Lorsque cette confiance disparaît, la limitation de l’offre cesse d’être un facteur déterminant.

La pérennité de la valeur dépend non seulement d’une offre limitée, mais aussi de la capacité d’une société à maintenir une demande durable au fil du temps.


Pourquoi l’or se distingue de la plupart des actifs

La majorité des actifs financiers existent parce qu’ils correspondent à une obligation.

Une action représente une participation dans le capital d’une entreprise.

Une obligation est une dette de son émetteur.

Un dépôt bancaire constitue un engagement de la banque envers son déposant.

Même les monnaies fiduciaires modernes reposent sur la confiance accordée aux institutions qui garantissent leur émission et le fonctionnement du système monétaire.

L’or s’en distingue fondamentalement.

Il ne constitue la dette de personne.

Son existence ne dépend ni de la situation financière d’un État, ni de celle d’une banque, d’une entreprise ou de toute autre institution.

C’est précisément pourquoi, en période d’incertitude économique ou géopolitique, l’or continue d’être considéré comme un support de valeur indépendant.


L’économie de demain modifiera les critères de la valeur

À mesure que les technologies progressent, l’humanité sera capable d’évaluer avec une précision croissante les véritables limites des ressources mondiales.

L’importance de l’énergie augmentera.

Celle de l’eau douce.

Des matériaux rares.

Des ressources de calcul.

Des infrastructures de haute technologie.

Cependant, le principe fondamental de la formation de la valeur demeurera inchangé.

Les biens les plus précieux ne seront pas nécessairement les plus rares.

Les ressources qui acquerront la plus grande valeur seront celles qui réuniront simultanément la rareté, l’utilité pratique, une utilité durable et un haut niveau de confiance collective.

À cet égard, l’or demeure l’un des exemples les plus représentatifs de la formation d’une valeur économique fondamentale.


Conclusion. La valeur ne naît pas de la seule rareté

L’histoire de l’or démontre que la valeur fondamentale ne résulte jamais d’une seule caractéristique, ni de la seule rareté.

Elle apparaît lorsque plusieurs facteurs indépendants se renforcent mutuellement.

La limitation des réserves naturelles.

La durabilité physique.

L’utilité pratique.

Une liquidité élevée.

La confiance accumulée au fil de l’histoire.

La reconnaissance universelle.

C’est la combinaison de ces éléments qui fait de l’or un phénomène économique unique.

La principale raison de la valeur exceptionnelle de l’or ne réside pas uniquement dans la limitation de ses réserves naturelles.

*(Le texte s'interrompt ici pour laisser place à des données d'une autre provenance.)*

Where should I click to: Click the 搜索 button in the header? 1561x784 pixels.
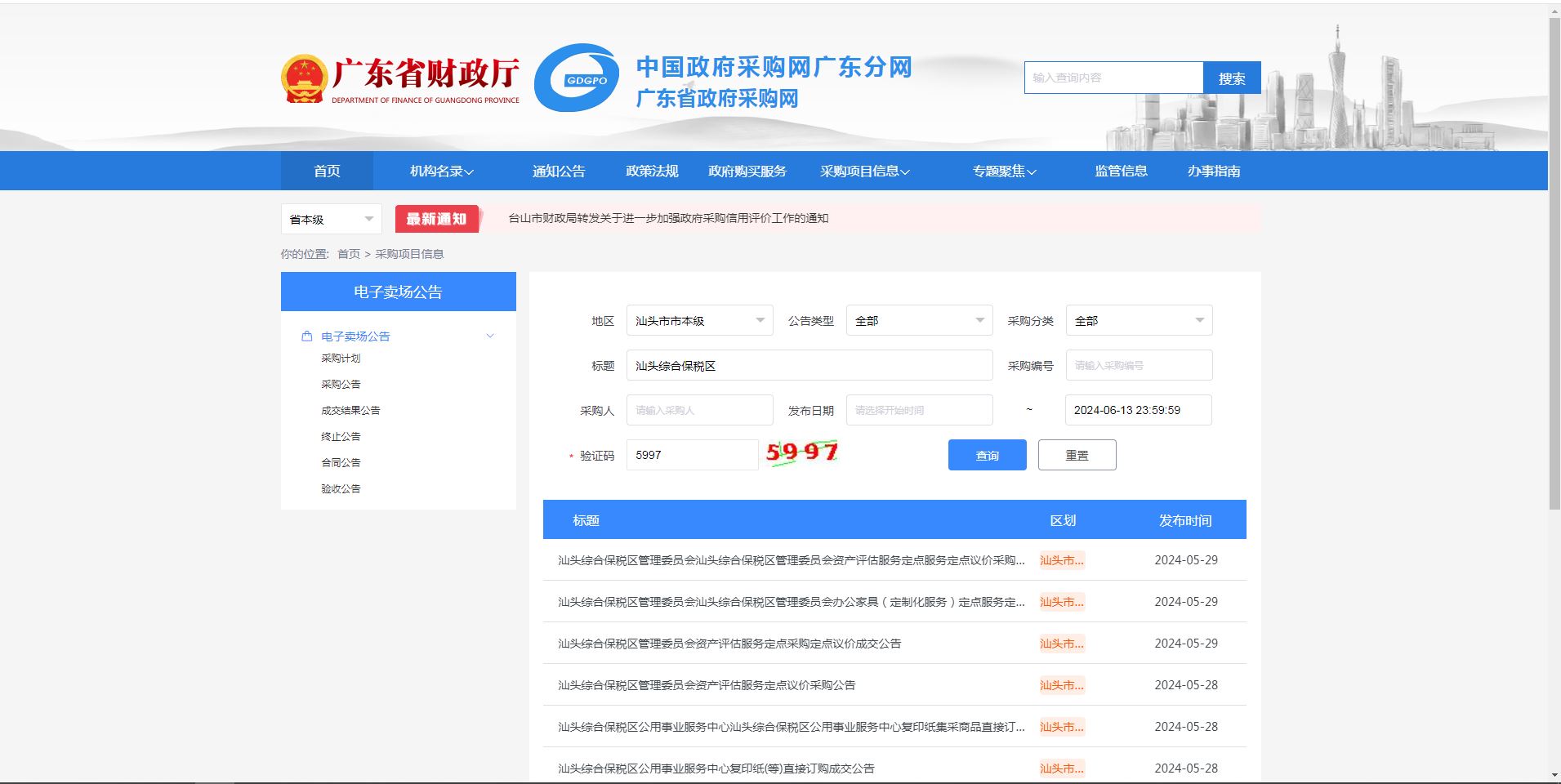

À ce jour, l’humanité n’a trouvé aucun autre matériau réunissant une combinaison aussi remarquable de propriétés physiques, économiques et historiques.

En ce sens, l’or est bien davantage qu’un simple métal précieux.

Il illustre la manière dont les propriétés fondamentales de la matière, les besoins pratiques de la société, la confiance collective et des siècles de développement économique peuvent, ensemble, façonner l’un des systèmes de valeur les plus durables de l’histoire de la civilisation humaine.